**Work required**
How many lines of the listing below contain the string "screenshot"? Reply with the number alone.

**Provided data**
=======

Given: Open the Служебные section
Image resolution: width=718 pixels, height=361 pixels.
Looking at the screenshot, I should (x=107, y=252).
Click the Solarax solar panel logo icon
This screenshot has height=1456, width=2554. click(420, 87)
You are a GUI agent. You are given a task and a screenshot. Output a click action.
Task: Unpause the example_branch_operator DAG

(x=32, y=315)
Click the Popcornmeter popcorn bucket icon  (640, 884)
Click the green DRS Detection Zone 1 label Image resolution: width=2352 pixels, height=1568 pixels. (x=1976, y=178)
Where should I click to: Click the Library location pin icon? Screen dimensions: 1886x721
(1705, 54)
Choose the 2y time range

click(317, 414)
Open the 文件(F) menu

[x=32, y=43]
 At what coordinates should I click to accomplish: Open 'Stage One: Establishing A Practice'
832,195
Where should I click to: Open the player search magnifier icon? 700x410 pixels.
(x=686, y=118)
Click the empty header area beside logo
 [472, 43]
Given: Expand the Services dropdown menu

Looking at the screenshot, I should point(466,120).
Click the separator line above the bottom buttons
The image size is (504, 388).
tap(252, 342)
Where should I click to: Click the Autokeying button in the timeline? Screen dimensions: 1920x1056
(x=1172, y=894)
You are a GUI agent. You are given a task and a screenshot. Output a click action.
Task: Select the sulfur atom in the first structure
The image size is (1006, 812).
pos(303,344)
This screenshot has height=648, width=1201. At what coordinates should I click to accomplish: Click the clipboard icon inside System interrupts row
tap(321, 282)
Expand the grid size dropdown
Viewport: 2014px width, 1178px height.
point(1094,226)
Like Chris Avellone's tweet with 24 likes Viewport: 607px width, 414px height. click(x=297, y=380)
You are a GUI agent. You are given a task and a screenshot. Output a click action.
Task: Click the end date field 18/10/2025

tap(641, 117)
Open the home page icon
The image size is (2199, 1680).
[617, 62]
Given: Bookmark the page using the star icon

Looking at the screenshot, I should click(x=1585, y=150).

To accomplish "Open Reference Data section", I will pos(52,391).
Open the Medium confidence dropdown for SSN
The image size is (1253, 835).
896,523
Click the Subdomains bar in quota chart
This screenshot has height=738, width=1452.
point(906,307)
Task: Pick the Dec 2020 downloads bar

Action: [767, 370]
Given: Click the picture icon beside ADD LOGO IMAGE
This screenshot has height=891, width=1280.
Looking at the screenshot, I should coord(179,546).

=======

**Answer**
11